Following Shank and Mark of the Ninja, Don't Starve is a bit of a departure for Klei Entertainment. Taking up the mantle of attempting to occupy the same mental space as Minecraft, Don't Starve is an isometric survival sim twisted and turned with all sorts of Lovecraftian and Grimm influences, where you're only safe as long as your curiosity doesn't get the better of you. But you play games; curiosity is kind of your bag.

Tentacles rise out of mottled ground, and you quickly learn to give such sickly terrain a wide berth. The odd village full of pig men provide welcome respite from the aggressive world, provided you don't try to take an axe to their king. They'll even oblige you with some manure, if you supply them with plant matter to digest. Bees amble around, as bees do, but stray too close to their hive and they'll pursue you for hours.

But if you wander away from the light in the darkness, you're doomed. Things are out there. Things that like the dark, and will bite and tear at you if they get half a chance. So you cower by your campfire, desperately throwing on extra logs because you don't, not for one second, want to let it die down. You think about all the things you'll do the next day, and you try not to think of the things that would like to spend that time pulling bits of you from their canines while they hide away until nightfall.

The cold comfort of a warm forest fire.

It'd be easy to dismiss Don't Starve as flying too close to the Minecraft model, but both the perspective and the focus are far enough away that it doesn't feel like it's aping anything.

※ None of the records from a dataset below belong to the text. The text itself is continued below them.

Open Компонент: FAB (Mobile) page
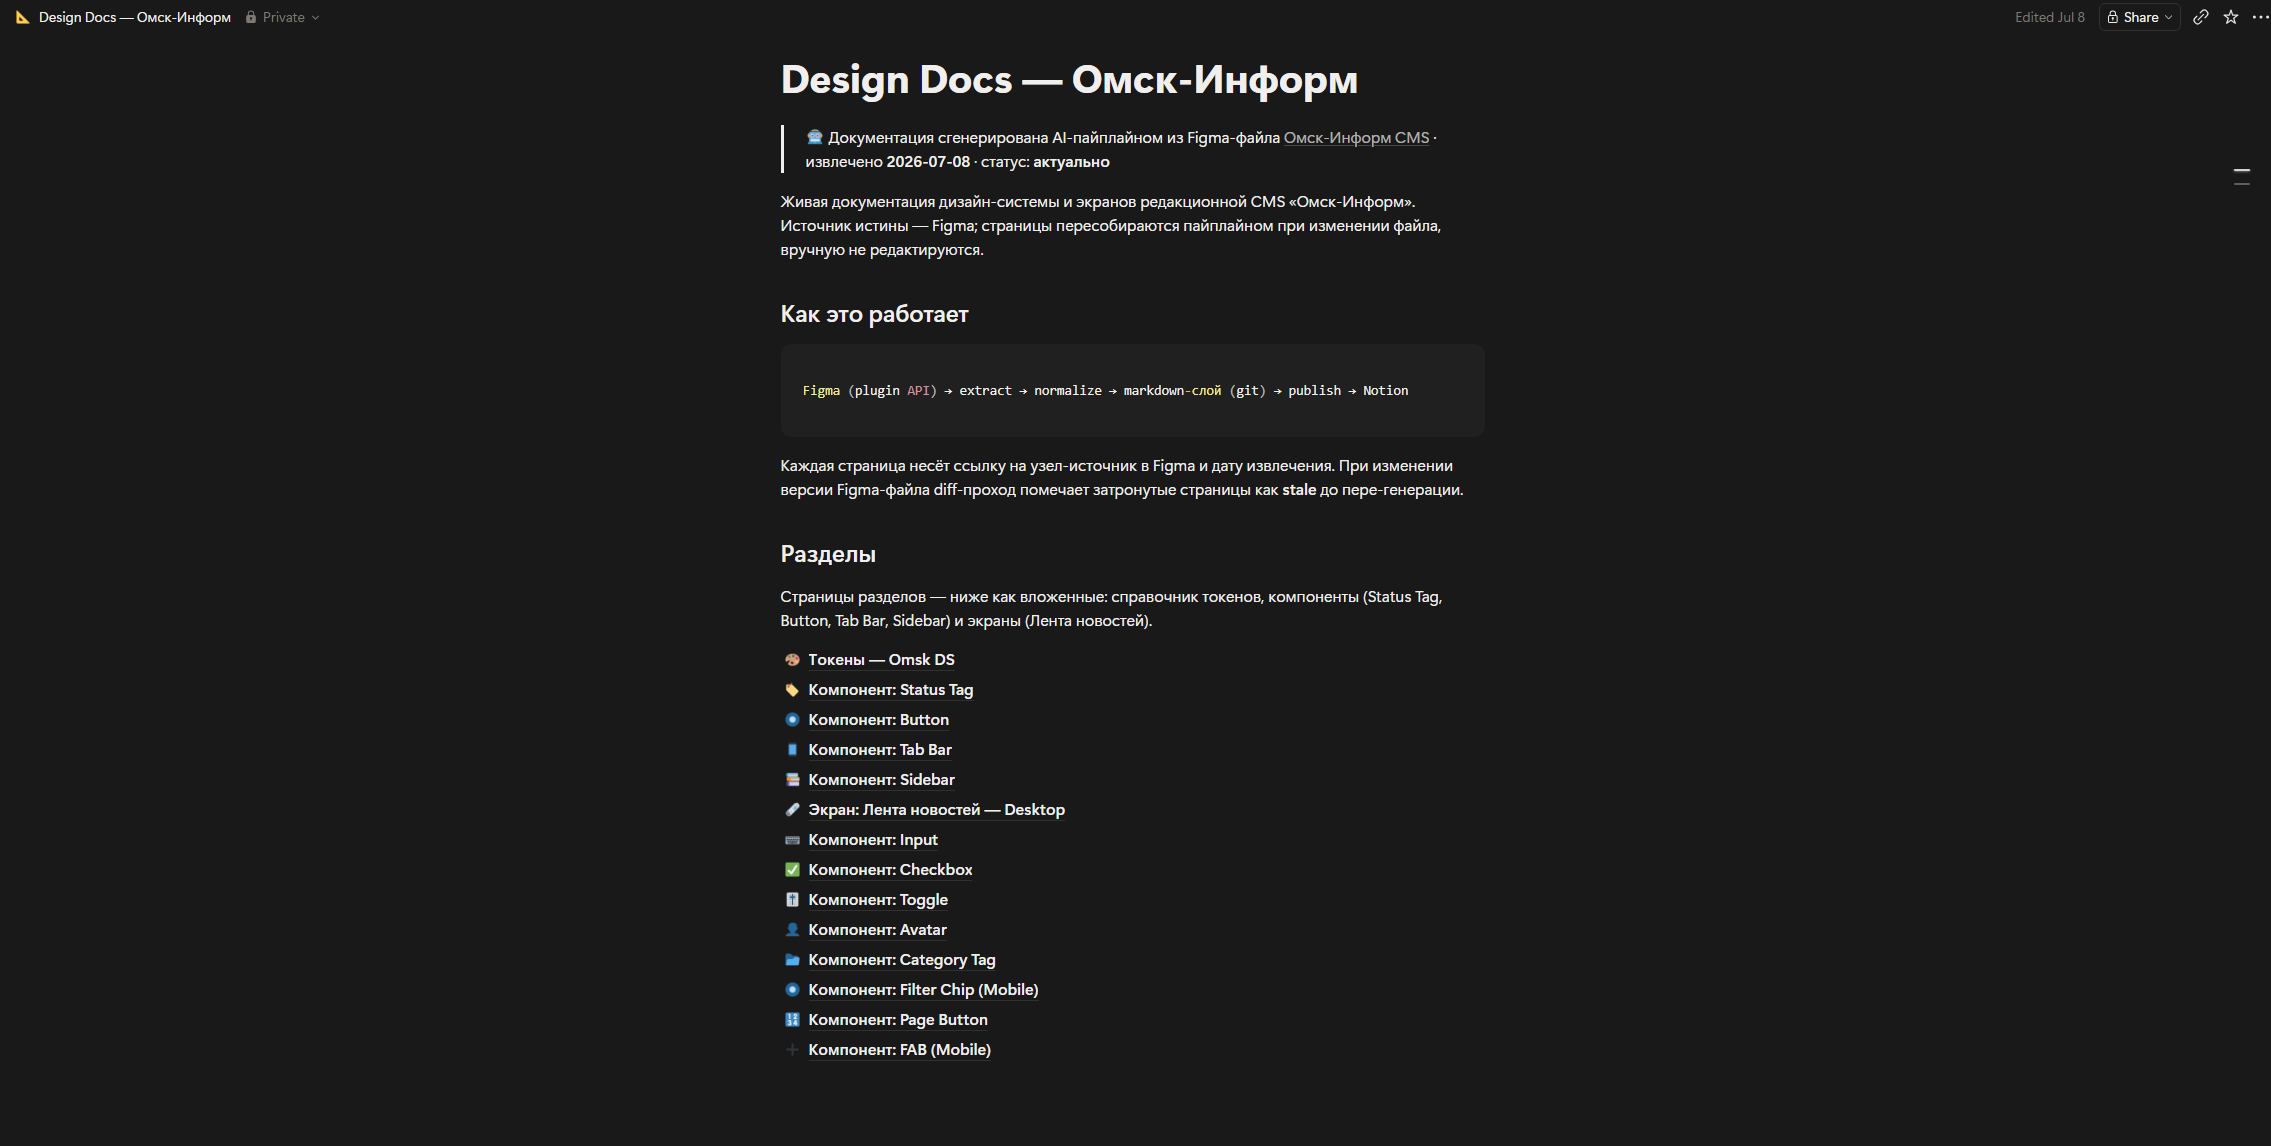 pos(899,1050)
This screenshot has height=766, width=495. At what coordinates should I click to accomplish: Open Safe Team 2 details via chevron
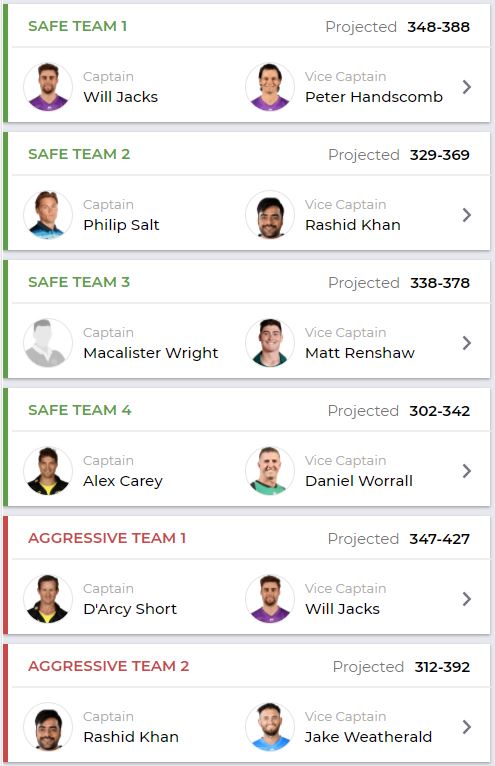coord(467,215)
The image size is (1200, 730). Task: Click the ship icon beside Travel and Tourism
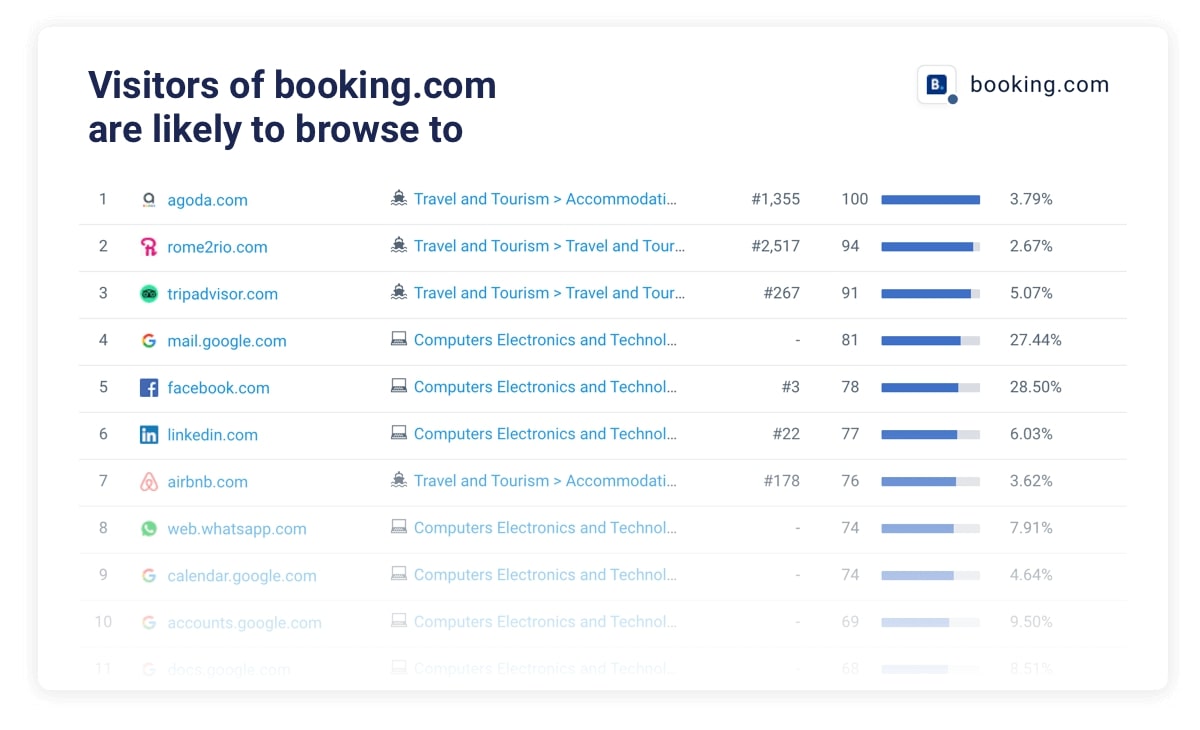[x=400, y=199]
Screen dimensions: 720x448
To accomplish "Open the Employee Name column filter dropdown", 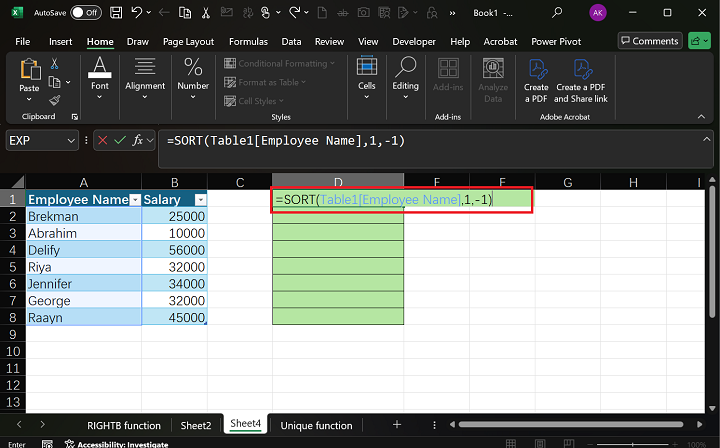I will [x=134, y=200].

The Science Machine gives a weird investigative tone to Don't Starve, making you feel more like an eclectic millionaire and less a stranded survivor. It's Klei's way of gating the more powerful items in the game by requiring you to 'research' supplies and then spend science points to unlock new technology. All things considered, it does make charging at foot high spiders with nothing but an axe and a few days of stubble somewhat more believable.

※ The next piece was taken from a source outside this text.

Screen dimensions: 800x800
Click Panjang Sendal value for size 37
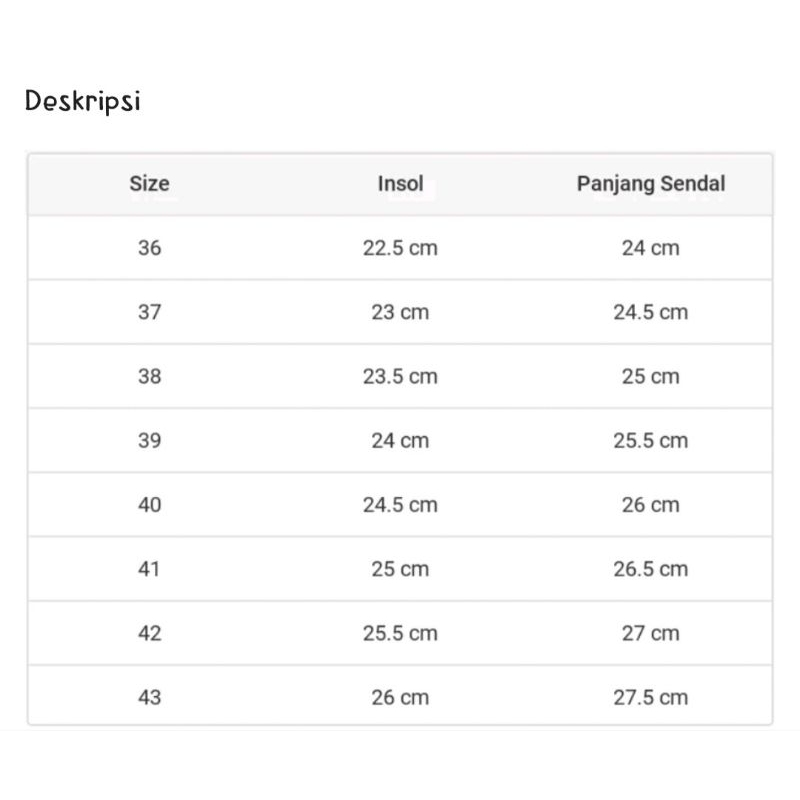tap(650, 312)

Despite an imminent release date of late March, there's still a long way to go before Don't Starve is where Klei wants it to be. The first week or so of game time is brilliantly fleshed out, while you set up your base of operations and properly explore the world, but as you die and come back with the same accumulated knowledge, and the same technology unlocked, things start to slow down some. There are plans to introduce a hefty end game, with all sorts of emergent events, but for now they're still being worked on. Regardless, by the time it's ready for release, Don't Starve should be another brilliant indie game that will politely take up dozens of hours of your time.